GST 2.0 Leaves Gold, Silver Jewellery Untouched at 3% Amid Wider Tax Cuts
- 4th September 2025
- 01:00:00 PM
- 3 min read
Summary
GST 2.0, effective September 22, simplifies India’s GST structure but leaves gold and silver jewellery unchanged at 3% with 5% on making charges. Gold coins and bars remain at 3%. MCX gold and silver futures slipped as investors shifted to equities, while jewellery buyers gain clarity and stability ahead of the festive season.

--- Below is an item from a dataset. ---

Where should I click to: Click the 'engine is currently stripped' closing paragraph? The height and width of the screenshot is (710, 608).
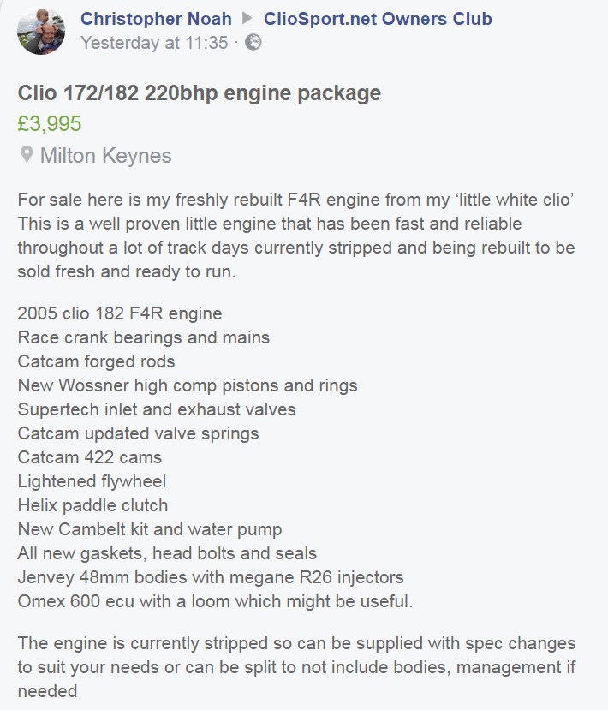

Mumbai | September 4 – The GST Council’s landmark GST 2.0 reforms have overhauled India’s indirect tax regime, but the levy on gold and silver jewellery remains unchanged at 3%, with 5% GST continuing on making charges. Gold coins and bars also stay in the 3% bracket, ensuring stability for bullion even as other sectors gain relief.
The new system, effective September 22, 2025, collapses the old four-slab structure into just two rates of 5% and 18%, while introducing a 40% slab for luxury and sin goods such as high-end cars, tobacco and aerated drinks. Most essentials, autos, durables, healthcare and insurance will benefit from lower taxes, but bullion has been excluded from the reform-driven cuts.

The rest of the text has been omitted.